Hello, every failure is a lesson, so let me describe my experiment and the story behind it… I dream about the most robust possible GPU-computing macOS. Let’s start with hardware… design, the way it looks, is not a design, so let’s name it the look and feel ;-). I am sorry to Apple, please forgive me. This was only for tests and future, again try, Ph.D. studies. Do not look at it if you can… pls :D.
ON TOP, it looks like four regions and… powerful PSU ;-).
ON FRONT, well… you may see special raisers that are x16 to x16 possible, and here once I use 4 GPUs, each works in x8 mode Gen3.

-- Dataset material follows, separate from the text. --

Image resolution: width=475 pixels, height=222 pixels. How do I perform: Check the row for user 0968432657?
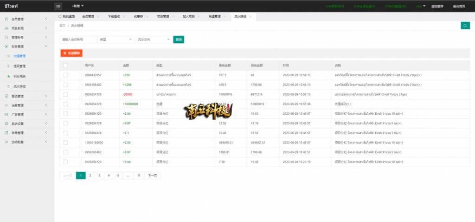tap(65, 75)
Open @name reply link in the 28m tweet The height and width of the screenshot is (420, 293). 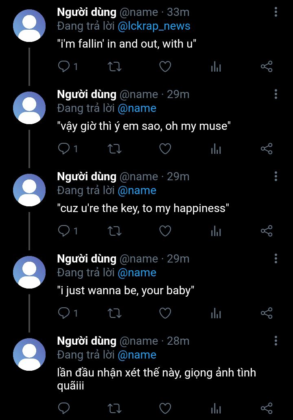tap(137, 355)
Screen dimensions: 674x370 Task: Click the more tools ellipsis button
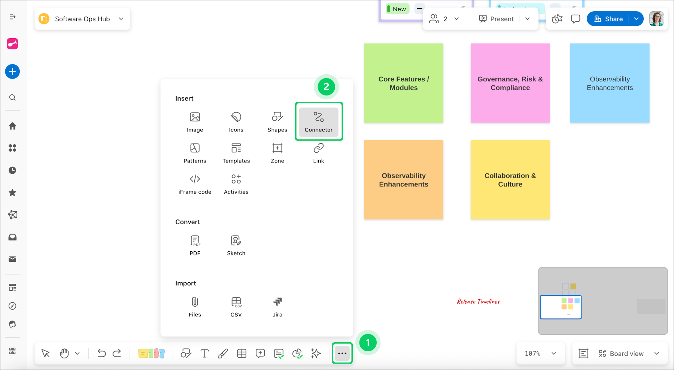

ON POWER… I like those beautiful RED Radeon logos like product names, but it can be disabled… in Windows if someone needs that trick… ;-).
So, let’s test it! :D. I am using the LuxMark benchmark… it is OpenCL, and for Ph.D. research, I like macOS OpenCL implementation. I was super happy when I saw the results of this computation, which you can find below.
Nice, isn’t it? ;-). That I thought until I started to test Darknet on OpenCL and… well, let me show you step by step the idea of training tiny Yolo4 AI/ML CNN model.
What is the failure, then? It detected all 4 GPUs and runs excellently… well.
Was a reasonable speed at this moment, and I was pretty happy until…
Until the moment calculation goes to NaN, the game is over.
It means NaN is the non a number, and GPUs start working wrong. Why this project failed? Because the most potent possible hardware not calculating correctly, why? Maybe GPUs are wrong, which I doubt; maybe Apple made the bad driver in the early version, and they do not have the hardware to test :D, or simply perhaps I did something wrong with OpenCL in my project that I doubt as well :P. In the end, I have two points, do not do this at home, especially not spend half-year savings on hardware that does not work because of, I am sure, the wrong drivers!
I tried to examine them… in the way shown below.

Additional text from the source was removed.